An example of LBS, Foursquare app used at Madrid city center. Fake GPS spoofing shows location at Manhattan while physically at Madrid
Enabling New Smartphone Apps
With the integration of payment systems in the smartphones, location information could be used as a key authentication factor, relating user location with purchase events and helping to reduce fraud.
Smartphone apps represent the most prominent market for GNSS. No other device or community of users has achieved a larger growth and market penetration in the period 2008–2013.
Apple introduced the first GPS capability on a smartphone in June 2008 with the iPhone3, and one year later Samsung introduced its Samsung Galaxy, incorporating the first GPS receiver for this brand.
Five years passed, and the number of position/location-related applications based on GPS data has boomed. A count on December 2013 showed about 250 apps for Android market, according to Google Play store information. Most of these applications offer tracking, real-time navigation, GPS receiver check, and GPS-supported sport activities.
According to figures cited in Business Week magazine, the number of smartphones in use reached one billion by the end of 2012 — a 47 percent increase from a year earlier and a number projected to double by 2015. That translates into one in every seven people on the planet owning a smartphone.
However, no other GNSS operating device is less protected and subject to degradation of the GNSS performance as smartphones are nowadays nor is the integrity of the associated information delivered by and to them as subject to question.
Not only can GNSS signals be corrupted by spoofing or radio-frequency interference and jamming, but even if these signals are properly received and the integrated GNSS receiver generates correct position information, a myriad of software-based applications (beneficial or not) can modify that position information.
Smartphones typically operate as an open environment that allows access to the instrument’s physical and software layers. So, protecting the physical layer does not provide complete security because manipulation of the graphics layer (GL) engine or the location services modules can fake the final navigation position. This is a new situation that is not present in other devices where a closed environment protects the positioning, navigation, and time (PNT) solution.

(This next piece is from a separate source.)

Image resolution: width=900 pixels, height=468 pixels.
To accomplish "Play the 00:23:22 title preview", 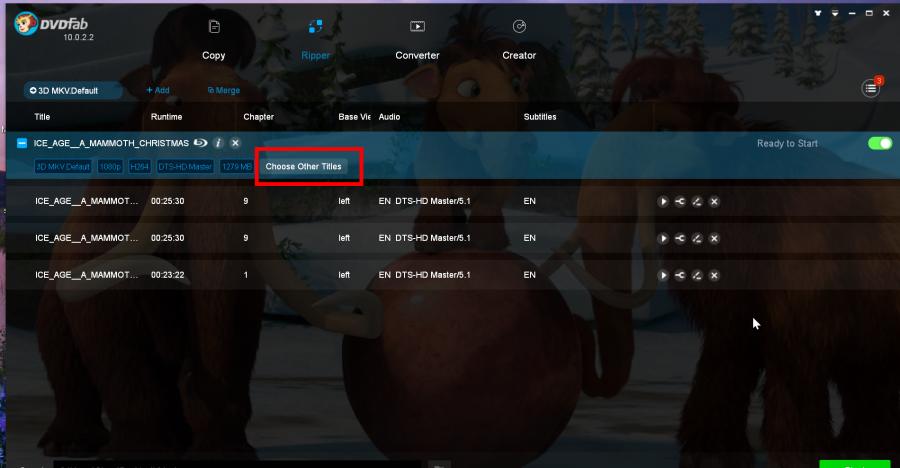I will click(663, 276).
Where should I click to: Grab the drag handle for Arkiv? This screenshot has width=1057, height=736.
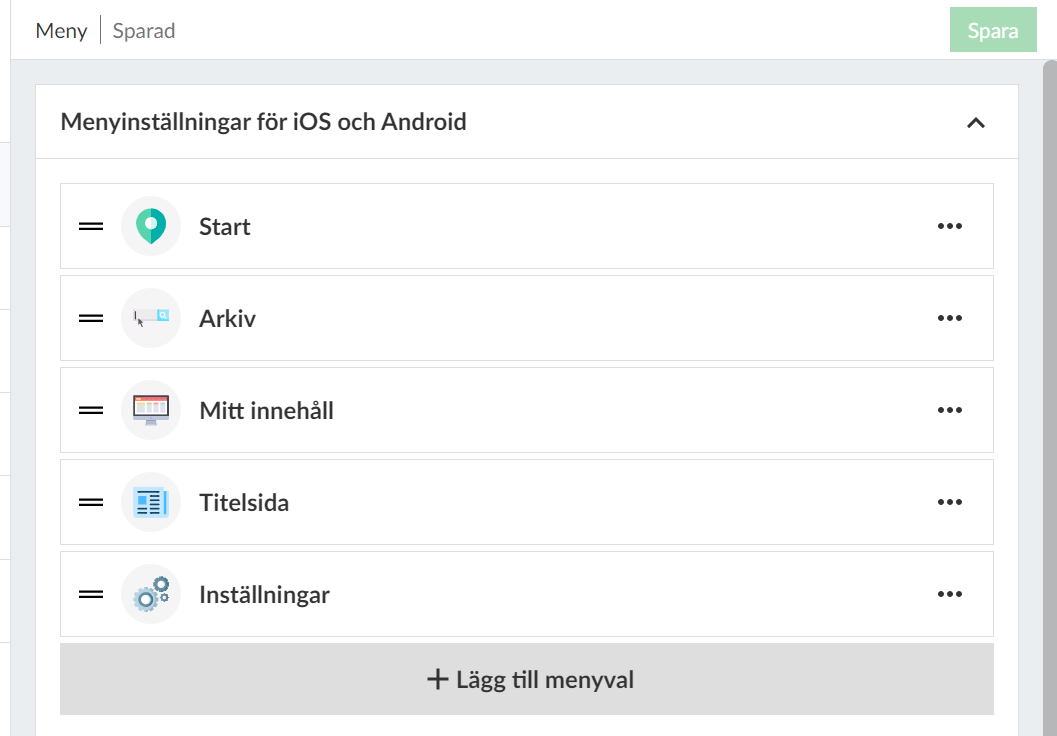(91, 318)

All such apps are not necessarily malware, properly speaking, but a new class of software that is installed and/ or activated with the concurrence of the user. This deserves attention, as a new pattern of behavior appears where the figure of the user and the hacker merge in the same person.

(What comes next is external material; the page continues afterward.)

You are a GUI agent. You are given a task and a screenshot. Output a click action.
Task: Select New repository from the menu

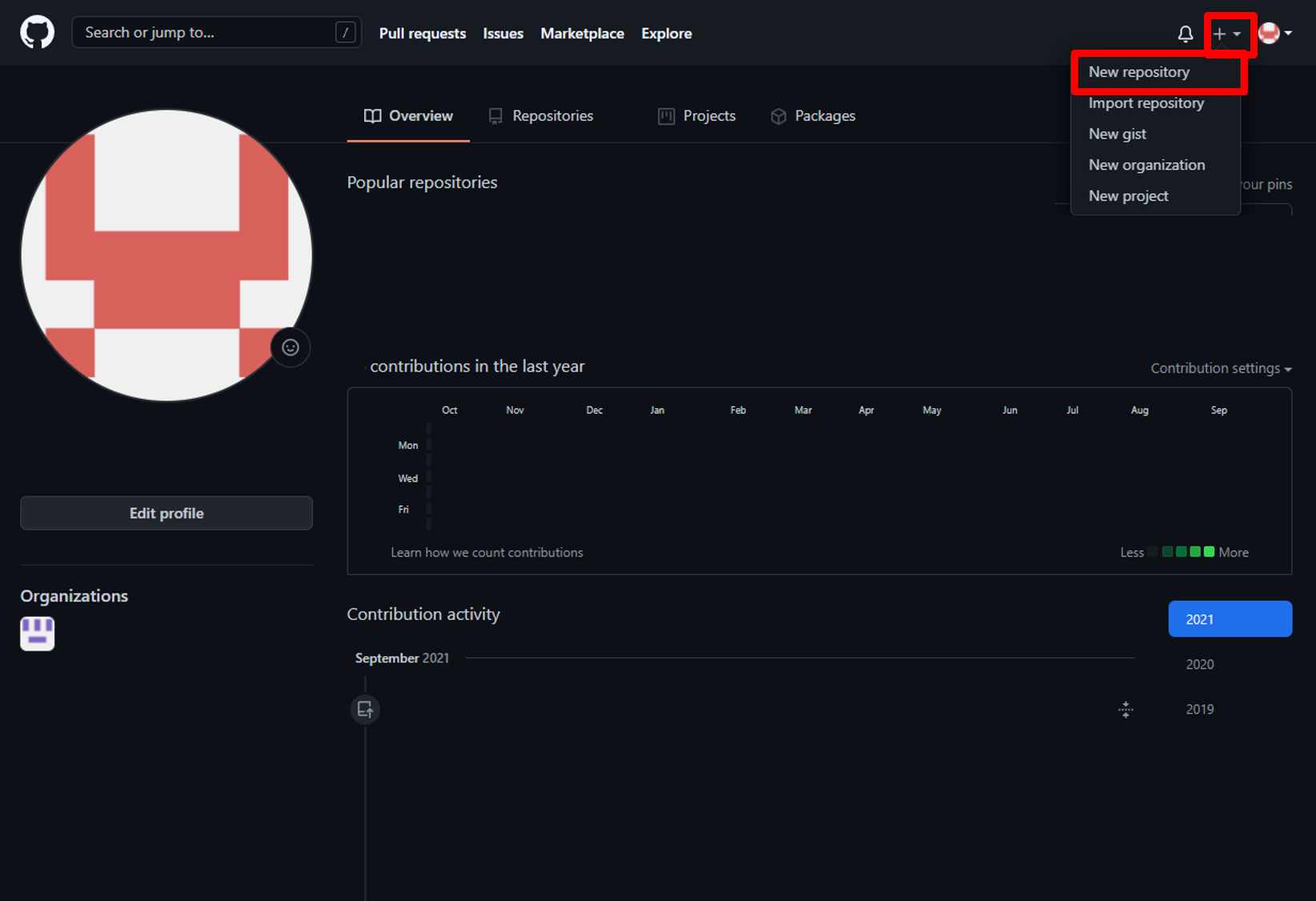[x=1138, y=72]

To understand the distinction, let us compare the characteristics of malware and what we shall call GNSS faking software or GFS. Malware is introduced by a third party without the cooperation of or detection by the smartphone user; its operation is not initiated (at least voluntarily) by the user; and the benefits of malware operation are not for the user.
In contrast, GNSS faking software is installed by the smartphone user; its operation is initiated voluntarily by the user; the benefits of its use are obtained by the smartphone user directly.
The incentive to employ GFS arises in situations when the terminal user can gain an advantage or a benefit by falsifying his or her position/location. These can include such scenarios as safety and security (e.g., electronic monitoring of offenders), insurance (e.g., hiding traffic violations), labor (employee monitoring), cadastral surveys, transport (toll roads, travel distance–based tax schemes), banking, and any other activity that requires certainty about a reported location.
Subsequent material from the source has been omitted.